Chi pulirà le caserme, i “cessi” putridi e puzzolenti,
le stanze e gli uffici degli ufficiali e dei “marescialloni”
spocchiosi? Chi spazzerà i cortili per ore, spettacolo preferito
dalle pupille dei graduati, attenti affinché venisse raccolta anche
la “cicca” più minuscola (ottimo esercizio per chi
avesse voluto impiegarsi come operatore ecologico al termine del servizio
di leva, ma perfettamente inutile per la formazione di un soldato)?Chi
impartirà lezioni gratuite di latino, greco, matematica o fisica
ai figli “somari” di colonnelli e generali, quando il ragazzo
laureato preferirà affrettassi a trovare qualche spiraglio nel
muro di gomma del mondo del lavoro, piuttosto che seppellire un anno della
sua vita nello squallido grigiore di una caserma? Particolarmente difficile
appare in questi giorni penetrare quel guscio di riservatezza, che protegge
come un’armatura l’universo militare dal mondo dei civili.

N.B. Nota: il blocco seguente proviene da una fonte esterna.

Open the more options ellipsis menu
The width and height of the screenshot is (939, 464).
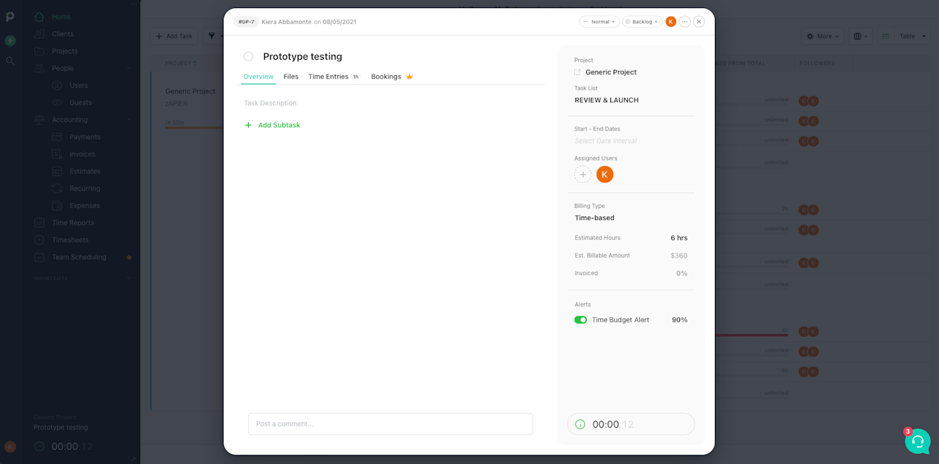point(684,21)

Il Capo di Stato Maggiore dell’Esercito ha dribblato con sorprendente
abilità la richiesta di un’intervista da parte del nostro
giornale. Ma noi, che non amiamo assolutamente mettere il morso alla nostra
inarrestabile voglia di verità, non possiamo sorvolare su gravi
episodi legati alla moritura “naja”, nutrendoci al banco della
nostra esperienza diretta, dove troviamo ricordi che ancora passeggiano
vivi nella nostra memoria. Come possiamo non toglierci il sassolino dalla
scarpa, foderandoci gli occhi con il prosciutto, di fronte alla verità
che preme per scivolare tra le righe di un foglio provvisorio di giornale?

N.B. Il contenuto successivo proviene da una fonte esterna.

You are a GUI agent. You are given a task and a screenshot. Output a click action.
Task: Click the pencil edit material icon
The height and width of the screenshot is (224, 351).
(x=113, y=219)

Per ognuno un film lungo un anno e con all’incirca lo stesso copione,
fatto di angherie, soprusi, arbitrarie privazioni della libertà
personale. Un anno trascorso vivendo di nulla ai margini del nulla, con
la rassegnazione pronta a spegnere immediatamente qualsivoglia ruggito
di vitalità. Finalmente si volta pagina. Agli occhi di chi scrive
la memoria mette a fuoco fotogrammi spaventosi. Ragazzi avviluppati dalla
spirale del sistema militare, privati della volontà, della dignità
stessa di esseri umani, ridotte a puro sussurro. Costretti a subire turpiloqui
e ingiurie a più non posso, senza la possibilità di reagire;
a mangiare con le mani e ad elemosinare un bicchiere d’acqua nella
desolazione dell’Ospedale Militare di Firenze; a dormire con cinque
coperte e cinque maglioni in gelide camerate senza riscaldamento (naturalmente
nelle camere confortevoli degli ufficiali il caldo era insopportabile);
a subire incredibili atti di “nonnismo”, a fare flessioni
sulle braccia, portando il naso a due dita da una nauseante quantità
di “merda”, troneggiante in bella mostra sul biancore di una
“turca”. E molto altro congelato nei file mnemonici degli
sventurati protagonisti. Spesso qualcuno più debole non ha retto
e ha deciso di chiudere i conti con la vita prima del congedo. Con sorprendente
rapidità, sugli scandali sanguinolenti, è sceso sempre puntualmente
il velo del silenzio e dell’omertà.
Tutto ciò sarà presto finito. Finalmente!